Still Dreaming

 

I’ve been listening to some of Martin Luther King’s speeches as a way of getting into the spirit of observing this weekend’s holiday.  My God! What an extraordinary orator. The intensity of his rhetoric and the depth of his faith created a kind of energy that to this day continues to inspire me and so many others.

I wonder: if MLK had been born a generation later than he was, what kind of impact would he have? In a world of fumfering, inarticulate politicians, would MLK be appreciated? Or would he be derided as unrealistic or too vague? Would his speeches be deemed too much dream, too little substance?

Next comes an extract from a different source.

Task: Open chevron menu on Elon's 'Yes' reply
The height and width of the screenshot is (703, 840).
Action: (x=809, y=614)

The Jewish people are very comfortable with dreams and dreamers. Jacob’s dream of the stairway to heaven and the angels going up and coming down inspires us every time with thoughts of timelessness and the proximity of the sacred. Joseph’s interpretations of the Pharoah’s dreams changed his life and altered the destiny of the Jewish people.

Tachlis, the Yiddish word for “the bottom line,” is a crucial component in a successful society. But without the dream, without the vision, all we have is the quotidian, the humdrum of daily life without much in the way of excitement or more importantly, inspiration.

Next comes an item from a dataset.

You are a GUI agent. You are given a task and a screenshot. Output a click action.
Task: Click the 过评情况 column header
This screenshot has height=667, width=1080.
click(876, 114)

Inspiration comes from the Latin that means to take air into one’s lungs. I get it. Without inspiration, we die. And if we consider that biological truth and then parse its metaphorical strength it makes a lot of sense. Without inspiration, without a particular someone or something that moves us, our souls grow dark.

A collective dream can inspire us to do amazing things; it can motivate us to change the world. Theodor Herzl had a dream about a Jewish state. It was utterly crazy, but he never abandoned it. Herzl’s dream inspired Jews who were desperate to find a raison d’etre, a new sense of meaning and purpose in their lives.

MLK had a dream, too. His was a dream of justice and equality. His dream was about America as a beacon of hope and freedom for the rest of the world as well as for its citizens. He dreamt about racism fading away into love and the acknowledgement that we are all created in God’s image.

MLK was a dreamer who also believed in tachlis. His legacy to keep dreaming and to keep working remains a powerful message. MLK inspired us: he breathed life and vitality into a torn, lost nation. We best honor MLK’s memory by renewing our commitment to his legacy.